Tiger Analytics is looking for experienced Data Scientists to join our fast-growing advanced analytics consulting firm. Our consultants bring deep expertise in Data Science, Machine Learning and AI. We are the trusted analytics partner for multiple Fortune 500 companies, enabling them to generate business value from data. Our business value and leadership has been recognized by various market research firms, including Forrester and Gartner. We are looking for top-notch talent as we continue to build the best global analytics consulting team in the world.

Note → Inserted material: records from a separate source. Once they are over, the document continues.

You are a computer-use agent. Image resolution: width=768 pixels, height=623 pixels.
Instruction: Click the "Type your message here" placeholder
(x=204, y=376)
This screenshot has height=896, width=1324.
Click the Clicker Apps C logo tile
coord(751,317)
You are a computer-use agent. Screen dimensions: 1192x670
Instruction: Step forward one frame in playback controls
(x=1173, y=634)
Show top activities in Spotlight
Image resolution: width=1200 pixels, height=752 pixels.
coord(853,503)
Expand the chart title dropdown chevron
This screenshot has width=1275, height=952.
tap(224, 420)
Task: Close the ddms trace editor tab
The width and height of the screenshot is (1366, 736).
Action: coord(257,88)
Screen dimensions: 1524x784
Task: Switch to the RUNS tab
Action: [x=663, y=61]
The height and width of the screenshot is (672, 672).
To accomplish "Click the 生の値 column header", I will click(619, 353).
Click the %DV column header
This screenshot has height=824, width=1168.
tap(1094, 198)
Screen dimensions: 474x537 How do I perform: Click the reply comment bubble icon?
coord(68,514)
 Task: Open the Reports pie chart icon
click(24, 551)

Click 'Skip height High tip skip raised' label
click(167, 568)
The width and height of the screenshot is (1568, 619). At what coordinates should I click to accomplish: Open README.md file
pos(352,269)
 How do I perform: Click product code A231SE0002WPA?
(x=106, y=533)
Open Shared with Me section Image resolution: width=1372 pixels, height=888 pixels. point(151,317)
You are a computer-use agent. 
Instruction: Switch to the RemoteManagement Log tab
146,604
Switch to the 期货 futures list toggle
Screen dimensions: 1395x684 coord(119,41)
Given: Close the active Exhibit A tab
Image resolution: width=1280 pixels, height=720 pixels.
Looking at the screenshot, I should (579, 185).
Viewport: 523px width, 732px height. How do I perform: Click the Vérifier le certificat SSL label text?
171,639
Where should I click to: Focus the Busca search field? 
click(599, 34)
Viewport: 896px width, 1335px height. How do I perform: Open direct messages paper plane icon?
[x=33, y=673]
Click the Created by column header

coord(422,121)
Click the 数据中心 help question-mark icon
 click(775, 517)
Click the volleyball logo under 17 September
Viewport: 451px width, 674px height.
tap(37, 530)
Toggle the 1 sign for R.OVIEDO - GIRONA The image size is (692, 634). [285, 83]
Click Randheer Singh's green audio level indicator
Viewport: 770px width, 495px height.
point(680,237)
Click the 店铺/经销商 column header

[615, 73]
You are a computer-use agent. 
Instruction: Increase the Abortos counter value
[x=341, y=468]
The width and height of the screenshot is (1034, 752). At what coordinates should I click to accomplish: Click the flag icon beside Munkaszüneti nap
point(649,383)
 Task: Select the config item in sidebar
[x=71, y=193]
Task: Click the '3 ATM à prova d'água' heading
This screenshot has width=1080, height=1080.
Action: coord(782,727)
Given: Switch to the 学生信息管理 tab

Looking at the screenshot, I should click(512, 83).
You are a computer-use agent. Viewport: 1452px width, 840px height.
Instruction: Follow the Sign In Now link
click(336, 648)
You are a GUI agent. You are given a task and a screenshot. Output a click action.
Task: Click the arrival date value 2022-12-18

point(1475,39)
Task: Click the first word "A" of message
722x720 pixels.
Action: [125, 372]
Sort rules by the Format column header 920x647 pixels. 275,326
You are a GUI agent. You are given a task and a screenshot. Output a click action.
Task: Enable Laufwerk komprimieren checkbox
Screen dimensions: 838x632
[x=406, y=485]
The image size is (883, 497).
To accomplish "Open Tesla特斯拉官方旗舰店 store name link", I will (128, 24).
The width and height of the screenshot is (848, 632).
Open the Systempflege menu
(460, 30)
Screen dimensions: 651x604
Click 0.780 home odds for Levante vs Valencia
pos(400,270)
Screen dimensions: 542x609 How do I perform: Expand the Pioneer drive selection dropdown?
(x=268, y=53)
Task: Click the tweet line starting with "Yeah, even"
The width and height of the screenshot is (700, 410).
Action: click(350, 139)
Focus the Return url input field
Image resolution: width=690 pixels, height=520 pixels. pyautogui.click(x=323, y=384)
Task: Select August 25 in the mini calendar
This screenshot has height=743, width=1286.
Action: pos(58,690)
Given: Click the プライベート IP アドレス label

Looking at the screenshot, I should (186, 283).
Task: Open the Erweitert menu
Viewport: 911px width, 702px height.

We are seeking an experienced Senior Data Scientist with 6-10 years of expertise to join our team. You will leverage advanced data science techniques, generative AI concepts, and NLP expertise to solve complex business problems and drive measurable impact aligned with our leadership's vision.

Key Responsibilities

  • Design and implement data science solutions to address business challenges using advanced problem-solving methodologies and statistical techniques.
  • Develop, train, and deploy machine learning models with a focus on generative AI and large language models (LLMs)
  • Work with text and transcription data to build NLP-based solutions that enhance product capabilities and user experience.
  • Partner with cross-functional teams including engineering, product, and business stakeholders to identify process and workflow gaps, analyze root causes using data science techniques, and architect scalable solutions that drive operational efficiency and business value.
  • Stay at the forefront of AI/NLP advancements and evaluate new algorithms for potential business applications
  • Create comprehensive documentation and present findings to stakeholders, ensuring alignment with organizational objectives

Requirements

  • 6-10 years of professional experience as a Data Scientist or in a closely related role
  • Strong Problem-Solving Skills: Demonstrated ability to approach complex business and technical challenges using data science methodologies and statistical techniques
  • Proficiency in Python and SQL: Hands-on experience in writing production-grade code, data manipulation, and querying large databases
  • Expertise in NLP: Proven experience working with text and transcription data, including preprocessing, feature engineering, and model development
  • Generative AI Knowledge: Solid understanding of latest-generation AI concepts including LLMs, prompt engineering, retrieval-augmented generation (RAG), and other contemporary generative AI applications
  • Curiosity and Continuous Learning: Passionate about staying current with emerging trends, research papers, and advancements in NLP and AI
  • Strategic Alignment: Ability to understand organizational vision and strategy, translating it into data-driven initiatives that create positive business impact
  • Strong Communication: Ability to articulate complex technical concepts to both technical and non-technical audiences.

Benefits

This position offers an excellent opportunity for significant career development in a fast-growing and challenging entrepreneurial environment with a high degree of individual responsibility.

Tiger Analytics provides equal employment opportunities to applicants and employees without regard to race, color, religion, age, sex, sexual orientation, gender identity/expression, pregnancy, national origin, ancestry, marital status, protected veteran status, disability status, or any other basis as protected by federal, state, or local law.